Sinopsis:
Man Tiger
Pada lanskap yang sureal, Margio adalah bocah yang menggiring babi ke dalam perangkap. Namun di sore ketika seharusnya rehat menanti musim perburuan, ia terperosok dalam tragedi pembunuhan paling brutal. Di balik motif-motif yang berhamburan, antara cinta dan pengkhianatan, rasa takut dan berahi, bunga dan darah, ia menyangkal dengan tandas. “Bukan aku yang melakukannya,” ia berkata dan melanjutkan, “Ada harimau di dalam tubuhku.”
“Eka menyajikan perkembangan menarik, dan akan kian kuat jika ia berhasil melebur habis pengaruh para pengilham besar. Lelaki Harimau ini lebih licin dari Cantik Itu Luka.”
— Nirwan Ahmad Arsuka
“Dalam beberapa hal, Lelaki Harimau harus diakui, berhasil memperlihatkan sejumlah capaian. Ia menjelma tak sekadar mengandalkan imajinasi, tetapi juga bertumpu lewat proses berpikir dan tindak eksploratif kalimat dengan berbagai kemungkinannya.”
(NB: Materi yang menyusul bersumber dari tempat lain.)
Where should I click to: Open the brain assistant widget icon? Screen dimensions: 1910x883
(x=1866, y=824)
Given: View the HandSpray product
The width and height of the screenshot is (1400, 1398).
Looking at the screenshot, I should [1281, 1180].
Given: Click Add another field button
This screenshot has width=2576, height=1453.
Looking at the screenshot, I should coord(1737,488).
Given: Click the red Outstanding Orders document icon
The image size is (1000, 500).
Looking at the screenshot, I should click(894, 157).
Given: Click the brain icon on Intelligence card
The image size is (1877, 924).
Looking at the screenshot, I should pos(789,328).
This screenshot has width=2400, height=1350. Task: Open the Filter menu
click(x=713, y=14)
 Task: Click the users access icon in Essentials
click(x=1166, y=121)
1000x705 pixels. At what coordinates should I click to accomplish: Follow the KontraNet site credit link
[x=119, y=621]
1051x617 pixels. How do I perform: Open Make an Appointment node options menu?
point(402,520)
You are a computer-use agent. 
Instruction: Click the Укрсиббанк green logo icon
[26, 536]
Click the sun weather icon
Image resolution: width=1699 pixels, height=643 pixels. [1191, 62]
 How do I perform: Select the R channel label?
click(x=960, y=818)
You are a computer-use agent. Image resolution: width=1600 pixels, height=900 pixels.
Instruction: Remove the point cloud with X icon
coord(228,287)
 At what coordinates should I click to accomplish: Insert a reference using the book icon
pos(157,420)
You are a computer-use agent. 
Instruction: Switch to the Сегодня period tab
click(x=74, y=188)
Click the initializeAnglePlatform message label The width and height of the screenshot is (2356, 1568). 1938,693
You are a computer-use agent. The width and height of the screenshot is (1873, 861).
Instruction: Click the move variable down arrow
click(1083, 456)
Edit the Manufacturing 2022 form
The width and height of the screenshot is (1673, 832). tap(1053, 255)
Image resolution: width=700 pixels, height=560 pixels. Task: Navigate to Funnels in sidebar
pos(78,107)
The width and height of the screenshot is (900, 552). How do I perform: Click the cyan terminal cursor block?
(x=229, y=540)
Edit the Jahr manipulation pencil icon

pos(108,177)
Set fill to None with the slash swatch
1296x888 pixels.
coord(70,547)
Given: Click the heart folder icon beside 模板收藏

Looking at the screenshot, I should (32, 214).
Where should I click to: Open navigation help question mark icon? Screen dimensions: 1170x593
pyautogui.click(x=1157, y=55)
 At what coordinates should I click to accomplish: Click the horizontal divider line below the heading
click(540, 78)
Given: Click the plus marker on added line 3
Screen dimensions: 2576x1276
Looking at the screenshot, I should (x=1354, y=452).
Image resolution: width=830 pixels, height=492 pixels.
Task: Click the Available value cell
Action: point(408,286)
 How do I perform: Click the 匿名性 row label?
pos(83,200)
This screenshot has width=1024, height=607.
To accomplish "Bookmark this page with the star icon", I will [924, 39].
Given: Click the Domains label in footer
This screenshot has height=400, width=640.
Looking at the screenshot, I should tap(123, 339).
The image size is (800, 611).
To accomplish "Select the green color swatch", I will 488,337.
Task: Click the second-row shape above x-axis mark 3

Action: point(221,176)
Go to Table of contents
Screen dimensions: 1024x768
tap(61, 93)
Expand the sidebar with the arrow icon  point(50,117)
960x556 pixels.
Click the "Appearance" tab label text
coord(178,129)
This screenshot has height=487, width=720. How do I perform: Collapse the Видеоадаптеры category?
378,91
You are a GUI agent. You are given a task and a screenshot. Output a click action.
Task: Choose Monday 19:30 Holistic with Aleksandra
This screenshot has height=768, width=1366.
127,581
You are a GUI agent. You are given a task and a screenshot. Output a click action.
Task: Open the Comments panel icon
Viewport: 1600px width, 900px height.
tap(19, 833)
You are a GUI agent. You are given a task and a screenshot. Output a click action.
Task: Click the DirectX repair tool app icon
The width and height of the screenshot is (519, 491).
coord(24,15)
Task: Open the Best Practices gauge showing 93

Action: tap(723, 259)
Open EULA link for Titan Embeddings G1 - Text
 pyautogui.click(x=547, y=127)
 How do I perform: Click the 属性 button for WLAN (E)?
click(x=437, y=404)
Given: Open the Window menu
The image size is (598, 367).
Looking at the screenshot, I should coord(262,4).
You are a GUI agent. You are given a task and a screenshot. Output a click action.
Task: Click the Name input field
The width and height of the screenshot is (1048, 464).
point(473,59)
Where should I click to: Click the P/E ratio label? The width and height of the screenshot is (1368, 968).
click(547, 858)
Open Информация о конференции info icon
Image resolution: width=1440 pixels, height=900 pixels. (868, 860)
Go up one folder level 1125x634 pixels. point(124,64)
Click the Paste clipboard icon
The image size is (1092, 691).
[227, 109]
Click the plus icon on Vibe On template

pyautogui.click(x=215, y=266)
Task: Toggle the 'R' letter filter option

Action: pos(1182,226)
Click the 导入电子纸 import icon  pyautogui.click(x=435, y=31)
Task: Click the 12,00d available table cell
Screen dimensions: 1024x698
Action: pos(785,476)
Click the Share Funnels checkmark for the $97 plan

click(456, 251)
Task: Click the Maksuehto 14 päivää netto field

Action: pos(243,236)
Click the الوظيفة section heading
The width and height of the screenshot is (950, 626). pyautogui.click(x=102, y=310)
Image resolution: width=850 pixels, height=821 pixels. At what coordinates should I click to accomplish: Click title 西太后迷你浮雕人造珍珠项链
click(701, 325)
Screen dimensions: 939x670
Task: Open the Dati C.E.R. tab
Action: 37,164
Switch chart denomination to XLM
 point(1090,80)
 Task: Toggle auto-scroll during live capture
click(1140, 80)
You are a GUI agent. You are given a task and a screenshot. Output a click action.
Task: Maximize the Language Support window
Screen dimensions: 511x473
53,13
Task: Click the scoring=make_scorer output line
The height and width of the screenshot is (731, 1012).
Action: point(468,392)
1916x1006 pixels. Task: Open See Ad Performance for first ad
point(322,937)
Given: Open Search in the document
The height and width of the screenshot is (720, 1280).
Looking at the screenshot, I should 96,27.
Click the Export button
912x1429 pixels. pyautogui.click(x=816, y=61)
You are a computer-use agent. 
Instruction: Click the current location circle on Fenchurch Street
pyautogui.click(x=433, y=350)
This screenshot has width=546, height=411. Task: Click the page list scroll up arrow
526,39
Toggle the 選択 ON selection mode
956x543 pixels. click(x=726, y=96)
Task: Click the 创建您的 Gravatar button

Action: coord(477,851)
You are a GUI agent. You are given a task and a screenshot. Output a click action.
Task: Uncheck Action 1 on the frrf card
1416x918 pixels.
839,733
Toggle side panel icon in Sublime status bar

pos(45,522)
— Maman S. Mahayana, Suara Pembaruan
“Deskripsi perkembangan psikologis para tokoh Lelaki Harimau membuat kita menyadari betapa nilai-nilai moral yang diajarkan dalam kehidupan sehari-hari ternyata terlalu sederhana, tak memadai untuk menilai kehidupan manusia yang penuh liku-liku.”
— Katrin Bandel, Kompas
“Memasuki lanskap Lelaki Harimau ... kita seakan berada di tengah simpang siur dan tumpang tindihnya bahasa-bahasa Byron, Ka a, Virginia Woolf, Edgar Alan Poe, Faulkner, Marquez, hingga Morrison, tanpa suatu keinginan untuk mensintesiskannya, mengejek, bahkan menjadikannya sebagai tekstur, hanya seperti membuat sesuatu dari materi apapun yang yang ada, bricolage, interstyle.”
— Nuruddin Asyhadie, Media Indonesia
“Dalam Lelaki Harimau, Margio bukan hanya jatuh cinta pada ibunya sendiri, namun juga menghargai kegilaan ibunya.”
— Aquarini Priyatna Prabasmoro, Koran Tempo
“Brilliant, tight-knit and frightening village tragedy.”
— Benedict Anderson, New Left Review
“Tight, focused and thrilling. Like a good crime novel, Man Tiger (Lelaki Harimau) works best when read in a single sitting, and its propulsive suspense is all the more remarkable because Kurniawan reveals both victim and murderer in the fi rst sentence.”
— Jon Fasman, The New York Times
“Refreshingly, Kurniawan puts value on literature as entertainment, and his books are certainly that.”